— ACTION ITEM —
Where the records below reach the line containing "人物 (497, 111)", start transcribing, and end with the line containing "开放式基金份额变动 (230, 482)", exactly and with nothing else added.

Saved entries:
· · · · · · ·

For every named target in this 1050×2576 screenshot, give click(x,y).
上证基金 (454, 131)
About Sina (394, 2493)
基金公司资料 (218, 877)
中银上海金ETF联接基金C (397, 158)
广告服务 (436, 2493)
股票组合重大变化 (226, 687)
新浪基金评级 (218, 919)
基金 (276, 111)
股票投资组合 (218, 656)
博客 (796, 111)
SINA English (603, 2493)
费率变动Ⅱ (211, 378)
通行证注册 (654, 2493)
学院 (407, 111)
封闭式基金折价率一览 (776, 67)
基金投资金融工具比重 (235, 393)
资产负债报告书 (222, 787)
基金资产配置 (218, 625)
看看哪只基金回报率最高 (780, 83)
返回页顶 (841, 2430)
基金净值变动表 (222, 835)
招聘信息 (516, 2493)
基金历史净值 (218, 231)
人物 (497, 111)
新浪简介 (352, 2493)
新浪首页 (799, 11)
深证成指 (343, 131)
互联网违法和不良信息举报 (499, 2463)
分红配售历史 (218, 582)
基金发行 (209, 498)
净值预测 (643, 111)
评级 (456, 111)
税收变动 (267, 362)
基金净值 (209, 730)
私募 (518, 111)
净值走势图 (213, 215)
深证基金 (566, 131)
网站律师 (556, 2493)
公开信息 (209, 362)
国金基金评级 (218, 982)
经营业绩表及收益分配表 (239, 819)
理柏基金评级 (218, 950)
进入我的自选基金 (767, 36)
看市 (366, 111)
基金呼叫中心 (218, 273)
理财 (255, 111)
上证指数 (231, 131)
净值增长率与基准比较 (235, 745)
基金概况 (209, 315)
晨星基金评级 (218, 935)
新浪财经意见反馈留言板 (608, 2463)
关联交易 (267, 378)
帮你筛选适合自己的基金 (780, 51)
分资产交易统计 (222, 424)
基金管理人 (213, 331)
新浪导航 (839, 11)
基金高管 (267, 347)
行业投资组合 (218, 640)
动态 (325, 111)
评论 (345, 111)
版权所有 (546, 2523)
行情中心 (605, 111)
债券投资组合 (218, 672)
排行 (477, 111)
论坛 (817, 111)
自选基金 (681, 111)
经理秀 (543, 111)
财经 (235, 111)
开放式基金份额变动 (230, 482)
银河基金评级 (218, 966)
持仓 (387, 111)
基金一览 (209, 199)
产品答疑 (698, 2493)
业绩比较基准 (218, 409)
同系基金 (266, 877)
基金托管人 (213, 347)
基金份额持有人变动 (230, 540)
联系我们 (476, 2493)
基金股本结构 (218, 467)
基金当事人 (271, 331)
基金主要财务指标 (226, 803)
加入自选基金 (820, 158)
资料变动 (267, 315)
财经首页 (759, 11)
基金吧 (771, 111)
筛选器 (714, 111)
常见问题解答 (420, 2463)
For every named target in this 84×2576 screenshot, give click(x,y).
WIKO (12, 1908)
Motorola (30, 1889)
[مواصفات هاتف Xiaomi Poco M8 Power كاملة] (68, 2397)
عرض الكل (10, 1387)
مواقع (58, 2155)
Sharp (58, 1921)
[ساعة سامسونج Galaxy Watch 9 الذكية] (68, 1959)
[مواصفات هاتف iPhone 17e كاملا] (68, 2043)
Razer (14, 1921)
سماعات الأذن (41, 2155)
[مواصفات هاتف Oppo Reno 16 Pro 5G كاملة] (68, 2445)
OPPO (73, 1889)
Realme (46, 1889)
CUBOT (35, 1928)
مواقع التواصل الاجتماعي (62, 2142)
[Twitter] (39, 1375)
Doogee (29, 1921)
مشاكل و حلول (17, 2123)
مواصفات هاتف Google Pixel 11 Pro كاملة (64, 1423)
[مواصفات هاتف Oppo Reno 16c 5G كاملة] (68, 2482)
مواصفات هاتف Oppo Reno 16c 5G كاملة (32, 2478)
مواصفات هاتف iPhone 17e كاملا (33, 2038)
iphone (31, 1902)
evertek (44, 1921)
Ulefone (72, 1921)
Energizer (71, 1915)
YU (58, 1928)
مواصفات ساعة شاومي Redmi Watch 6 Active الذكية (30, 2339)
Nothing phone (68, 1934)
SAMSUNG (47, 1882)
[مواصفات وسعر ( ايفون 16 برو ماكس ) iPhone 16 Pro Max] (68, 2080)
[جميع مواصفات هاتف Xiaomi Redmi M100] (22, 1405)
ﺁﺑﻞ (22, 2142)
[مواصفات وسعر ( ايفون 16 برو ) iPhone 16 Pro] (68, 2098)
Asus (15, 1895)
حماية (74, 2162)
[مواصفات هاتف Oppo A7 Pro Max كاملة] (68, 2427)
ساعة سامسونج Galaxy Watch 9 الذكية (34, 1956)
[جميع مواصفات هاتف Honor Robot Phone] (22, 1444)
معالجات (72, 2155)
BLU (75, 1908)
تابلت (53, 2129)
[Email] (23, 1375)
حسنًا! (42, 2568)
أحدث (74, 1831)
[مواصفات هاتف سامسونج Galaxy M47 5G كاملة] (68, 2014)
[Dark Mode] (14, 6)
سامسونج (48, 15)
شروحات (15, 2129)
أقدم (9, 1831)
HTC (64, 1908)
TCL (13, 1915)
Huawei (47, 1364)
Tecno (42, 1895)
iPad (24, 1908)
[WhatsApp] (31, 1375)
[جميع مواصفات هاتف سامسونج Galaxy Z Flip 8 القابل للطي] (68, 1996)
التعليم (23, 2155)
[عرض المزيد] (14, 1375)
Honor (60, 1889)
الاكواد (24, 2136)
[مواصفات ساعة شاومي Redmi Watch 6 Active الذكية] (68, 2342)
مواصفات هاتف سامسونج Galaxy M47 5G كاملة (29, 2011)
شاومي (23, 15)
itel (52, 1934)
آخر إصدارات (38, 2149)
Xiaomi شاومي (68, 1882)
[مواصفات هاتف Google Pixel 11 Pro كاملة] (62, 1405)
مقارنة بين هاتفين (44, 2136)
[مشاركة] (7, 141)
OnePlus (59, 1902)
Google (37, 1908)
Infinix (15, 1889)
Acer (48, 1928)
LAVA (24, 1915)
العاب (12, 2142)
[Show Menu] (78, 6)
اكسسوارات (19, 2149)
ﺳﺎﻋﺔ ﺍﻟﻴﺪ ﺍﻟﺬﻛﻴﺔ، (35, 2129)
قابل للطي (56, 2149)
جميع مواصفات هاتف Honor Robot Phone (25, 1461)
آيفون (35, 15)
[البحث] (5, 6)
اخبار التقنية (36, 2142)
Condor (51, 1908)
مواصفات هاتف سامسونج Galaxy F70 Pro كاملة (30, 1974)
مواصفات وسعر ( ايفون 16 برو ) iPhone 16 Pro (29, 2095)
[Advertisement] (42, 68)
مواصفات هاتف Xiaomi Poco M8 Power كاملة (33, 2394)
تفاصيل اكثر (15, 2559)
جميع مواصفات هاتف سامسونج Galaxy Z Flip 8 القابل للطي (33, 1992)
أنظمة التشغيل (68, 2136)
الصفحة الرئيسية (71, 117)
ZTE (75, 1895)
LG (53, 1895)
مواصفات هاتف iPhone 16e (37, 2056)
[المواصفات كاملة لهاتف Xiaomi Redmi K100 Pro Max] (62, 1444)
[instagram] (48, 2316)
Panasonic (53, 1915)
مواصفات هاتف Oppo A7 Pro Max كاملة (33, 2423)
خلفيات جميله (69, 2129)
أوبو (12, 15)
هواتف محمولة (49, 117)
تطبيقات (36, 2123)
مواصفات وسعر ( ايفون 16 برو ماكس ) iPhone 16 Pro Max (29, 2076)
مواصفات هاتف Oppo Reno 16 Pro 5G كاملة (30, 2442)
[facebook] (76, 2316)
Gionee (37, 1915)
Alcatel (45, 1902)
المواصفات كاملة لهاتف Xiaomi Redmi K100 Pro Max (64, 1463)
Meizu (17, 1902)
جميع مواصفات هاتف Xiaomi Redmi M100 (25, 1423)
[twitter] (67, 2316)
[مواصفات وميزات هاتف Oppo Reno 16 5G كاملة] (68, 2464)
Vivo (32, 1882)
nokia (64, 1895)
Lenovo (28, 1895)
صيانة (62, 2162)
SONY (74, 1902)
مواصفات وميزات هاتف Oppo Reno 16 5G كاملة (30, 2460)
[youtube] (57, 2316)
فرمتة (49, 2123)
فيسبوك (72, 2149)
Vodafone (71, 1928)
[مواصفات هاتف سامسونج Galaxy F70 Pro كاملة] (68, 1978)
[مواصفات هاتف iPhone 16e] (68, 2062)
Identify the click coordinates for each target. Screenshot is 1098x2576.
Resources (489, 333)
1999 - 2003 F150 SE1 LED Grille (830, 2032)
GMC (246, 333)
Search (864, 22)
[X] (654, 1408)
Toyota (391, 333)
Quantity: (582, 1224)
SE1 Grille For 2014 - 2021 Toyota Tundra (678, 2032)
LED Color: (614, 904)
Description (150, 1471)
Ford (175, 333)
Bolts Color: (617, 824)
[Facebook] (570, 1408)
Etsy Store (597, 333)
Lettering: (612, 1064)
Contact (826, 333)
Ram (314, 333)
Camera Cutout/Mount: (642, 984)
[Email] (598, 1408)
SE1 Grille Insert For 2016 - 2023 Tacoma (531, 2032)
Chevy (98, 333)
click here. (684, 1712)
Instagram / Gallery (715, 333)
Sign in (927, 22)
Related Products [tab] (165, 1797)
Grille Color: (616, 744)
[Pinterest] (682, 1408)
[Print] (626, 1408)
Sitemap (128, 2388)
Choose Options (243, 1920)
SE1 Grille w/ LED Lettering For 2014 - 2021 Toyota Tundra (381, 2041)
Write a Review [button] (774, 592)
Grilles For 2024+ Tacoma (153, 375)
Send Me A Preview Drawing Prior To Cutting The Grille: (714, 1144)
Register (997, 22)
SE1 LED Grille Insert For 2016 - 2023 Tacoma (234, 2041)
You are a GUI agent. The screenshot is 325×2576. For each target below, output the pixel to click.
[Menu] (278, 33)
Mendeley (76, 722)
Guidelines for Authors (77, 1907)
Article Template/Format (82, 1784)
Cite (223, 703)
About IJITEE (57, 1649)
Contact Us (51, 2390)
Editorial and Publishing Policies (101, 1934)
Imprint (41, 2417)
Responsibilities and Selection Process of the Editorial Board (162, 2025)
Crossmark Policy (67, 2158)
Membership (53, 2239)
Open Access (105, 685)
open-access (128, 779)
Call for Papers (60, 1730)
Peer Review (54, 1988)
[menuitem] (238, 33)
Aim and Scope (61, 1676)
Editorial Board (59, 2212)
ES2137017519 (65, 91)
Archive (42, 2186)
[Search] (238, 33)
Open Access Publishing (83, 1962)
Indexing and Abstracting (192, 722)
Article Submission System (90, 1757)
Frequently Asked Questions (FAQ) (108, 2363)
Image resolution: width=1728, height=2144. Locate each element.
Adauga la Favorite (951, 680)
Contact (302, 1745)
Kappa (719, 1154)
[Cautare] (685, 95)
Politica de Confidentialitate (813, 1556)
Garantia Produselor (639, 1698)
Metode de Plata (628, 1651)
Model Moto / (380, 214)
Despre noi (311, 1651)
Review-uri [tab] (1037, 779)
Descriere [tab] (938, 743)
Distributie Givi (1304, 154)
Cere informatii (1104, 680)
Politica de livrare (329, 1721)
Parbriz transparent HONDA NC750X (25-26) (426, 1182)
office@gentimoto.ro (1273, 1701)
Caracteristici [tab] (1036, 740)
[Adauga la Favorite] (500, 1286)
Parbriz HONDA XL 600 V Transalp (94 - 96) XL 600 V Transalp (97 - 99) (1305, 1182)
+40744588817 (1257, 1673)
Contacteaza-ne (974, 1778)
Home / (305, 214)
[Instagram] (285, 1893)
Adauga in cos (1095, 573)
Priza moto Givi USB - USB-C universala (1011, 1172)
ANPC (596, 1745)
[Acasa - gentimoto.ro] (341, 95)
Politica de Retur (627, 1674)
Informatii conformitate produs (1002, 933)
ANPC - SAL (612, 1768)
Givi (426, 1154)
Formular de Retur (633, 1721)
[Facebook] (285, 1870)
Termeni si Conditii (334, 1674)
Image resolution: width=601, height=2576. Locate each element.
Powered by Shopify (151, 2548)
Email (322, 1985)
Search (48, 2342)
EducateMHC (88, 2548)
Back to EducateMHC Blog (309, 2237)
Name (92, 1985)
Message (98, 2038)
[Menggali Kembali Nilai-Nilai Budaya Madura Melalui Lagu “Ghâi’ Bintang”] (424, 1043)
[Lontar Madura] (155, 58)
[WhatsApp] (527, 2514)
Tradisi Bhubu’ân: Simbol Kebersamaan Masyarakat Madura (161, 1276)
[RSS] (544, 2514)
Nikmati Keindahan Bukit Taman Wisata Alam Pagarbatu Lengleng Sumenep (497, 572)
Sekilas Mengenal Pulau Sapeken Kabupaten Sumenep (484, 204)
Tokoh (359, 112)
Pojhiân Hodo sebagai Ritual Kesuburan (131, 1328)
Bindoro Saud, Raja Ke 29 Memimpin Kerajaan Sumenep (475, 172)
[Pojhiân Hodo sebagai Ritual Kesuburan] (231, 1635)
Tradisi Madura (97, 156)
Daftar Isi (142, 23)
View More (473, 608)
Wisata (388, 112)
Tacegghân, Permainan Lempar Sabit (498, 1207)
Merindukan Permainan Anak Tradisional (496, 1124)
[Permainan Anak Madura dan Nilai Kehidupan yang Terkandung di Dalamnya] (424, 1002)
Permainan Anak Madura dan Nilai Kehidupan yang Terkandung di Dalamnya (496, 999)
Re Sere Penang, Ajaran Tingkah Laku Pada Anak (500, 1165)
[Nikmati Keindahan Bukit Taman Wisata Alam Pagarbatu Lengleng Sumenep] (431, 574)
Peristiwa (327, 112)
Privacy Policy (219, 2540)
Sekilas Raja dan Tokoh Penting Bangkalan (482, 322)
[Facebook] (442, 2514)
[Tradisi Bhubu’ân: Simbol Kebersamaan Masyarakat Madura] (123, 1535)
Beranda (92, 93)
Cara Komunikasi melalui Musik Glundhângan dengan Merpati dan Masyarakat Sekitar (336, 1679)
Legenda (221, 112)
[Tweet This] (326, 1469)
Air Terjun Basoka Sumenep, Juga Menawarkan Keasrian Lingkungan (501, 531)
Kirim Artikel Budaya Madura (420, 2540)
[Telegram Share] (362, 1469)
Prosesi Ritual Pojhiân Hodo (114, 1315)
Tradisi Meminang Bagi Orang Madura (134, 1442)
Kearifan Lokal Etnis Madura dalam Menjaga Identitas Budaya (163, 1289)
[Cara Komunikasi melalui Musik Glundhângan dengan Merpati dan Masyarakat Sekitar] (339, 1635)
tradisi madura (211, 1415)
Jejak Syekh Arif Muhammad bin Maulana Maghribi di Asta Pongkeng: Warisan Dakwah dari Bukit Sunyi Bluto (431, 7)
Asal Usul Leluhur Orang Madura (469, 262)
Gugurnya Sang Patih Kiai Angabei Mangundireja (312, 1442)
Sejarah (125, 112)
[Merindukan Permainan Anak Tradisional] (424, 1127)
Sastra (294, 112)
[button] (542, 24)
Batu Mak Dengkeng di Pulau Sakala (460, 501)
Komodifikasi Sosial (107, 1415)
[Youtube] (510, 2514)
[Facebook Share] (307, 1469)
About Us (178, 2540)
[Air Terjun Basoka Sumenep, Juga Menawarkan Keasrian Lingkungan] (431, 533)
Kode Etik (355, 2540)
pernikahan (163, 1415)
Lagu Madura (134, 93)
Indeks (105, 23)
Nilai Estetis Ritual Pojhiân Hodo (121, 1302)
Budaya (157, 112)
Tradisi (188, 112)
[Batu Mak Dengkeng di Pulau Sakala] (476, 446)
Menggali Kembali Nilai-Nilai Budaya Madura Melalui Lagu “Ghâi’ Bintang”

· · · · · · ·

— EXPECTED ANSWER —
人物 (497, 111)
新浪简介 (352, 2493)
新浪首页 (799, 11)
深证成指 (343, 131)
互联网违法和不良信息举报 (499, 2463)
分红配售历史 (218, 582)
基金发行 (209, 498)
净值预测 (643, 111)
评级 (456, 111)
税收变动 (267, 362)
基金净值 (209, 730)
私募 (518, 111)
净值走势图 (213, 215)
深证基金 (566, 131)
网站律师 (556, 2493)
公开信息 (209, 362)
国金基金评级 (218, 982)
经营业绩表及收益分配表 (239, 819)
理柏基金评级 (218, 950)
进入我的自选基金 (767, 36)
看市 (366, 111)
基金呼叫中心 (218, 273)
理财 (255, 111)
上证指数 (231, 131)
净值增长率与基准比较 (235, 745)
基金概况 (209, 315)
晨星基金评级 (218, 935)
新浪财经意见反馈留言板 (608, 2463)
关联交易 (267, 378)
帮你筛选适合自己的基金 (780, 51)
分资产交易统计 (222, 424)
基金管理人 (213, 331)
新浪导航 (839, 11)
基金高管 (267, 347)
行业投资组合 (218, 640)
动态 (325, 111)
评论 (345, 111)
版权所有 (546, 2523)
行情中心 (605, 111)
债券投资组合 (218, 672)
排行 (477, 111)
论坛 (817, 111)
自选基金 (681, 111)
经理秀 (543, 111)
财经 (235, 111)
开放式基金份额变动 (230, 482)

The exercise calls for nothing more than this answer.